Proposal budgets should reflect a reasonable estimate of the actual expenses needed to perform the project. This includes anticipated increases in costs over time, such as inflation or cost-of-living adjustments for salaries and stipends.

Always follow sponsor-specific guidance regarding inflation, escalation, or cost-of-living adjustments when preparing your budget.

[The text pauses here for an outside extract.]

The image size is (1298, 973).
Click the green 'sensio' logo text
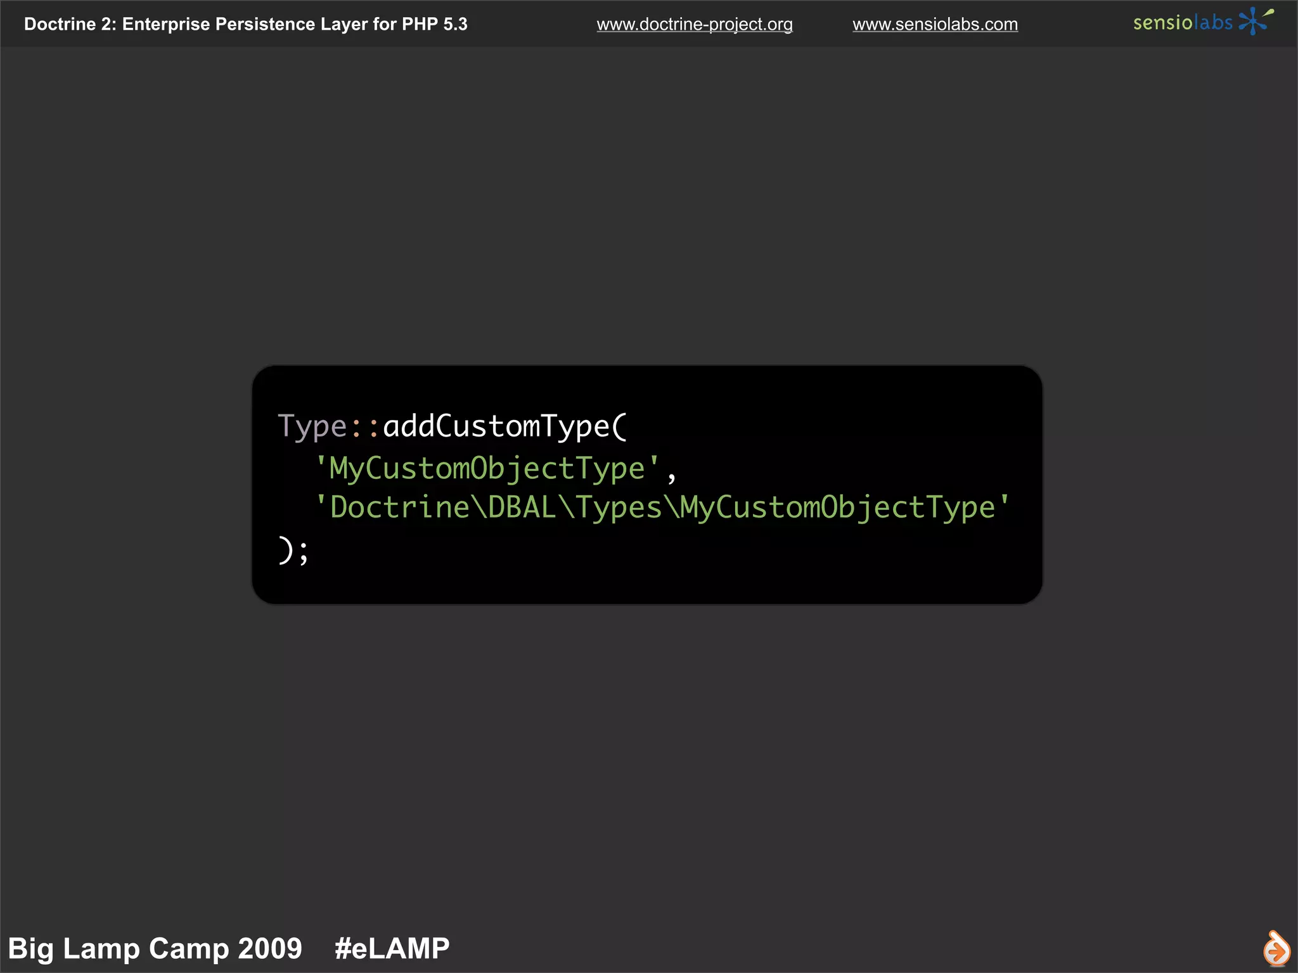(x=1162, y=23)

Using Inflation in Kuali Research

Kuali Research automatically applies a 3% inflation rate to many budget categories, including salaries and stipends. Categories excluded from automatic inflation include:

  • Equipment
  • Subawards

This feature is helpful for:

  • Detailed budgets with multiple years
  • Converting detailed budgets to modular budgets

Sponsor-Specific Rules

  • If the sponsor does not allow inflation or specifies a different rate, the award budget will typically be adjusted accordingly.
  • In the absence of specific sponsor instructions, requesting reasonable inflation in your budget is permissible and not penalized.

Salary Caps and Inflation

  • If a salary is subject to a federal salary cap, apply inflation to the budget as usual.
  • Inflation is applied to the capped salary amounts.
  • Budgets should still reflect a reasonable estimate of actual costs, including anticipated increases to the salary cap.

Adjusting Inflation in Kuali Research

For guidance on adjusting inflation rates or manually applying escalation in a detailed Kuali Research budget:

Budget Justification

  • Include justification when applying inflation or cost escalation above the standard 3%.
  • Explain why the increased costs are necessary for project execution and compliance with sponsor rules.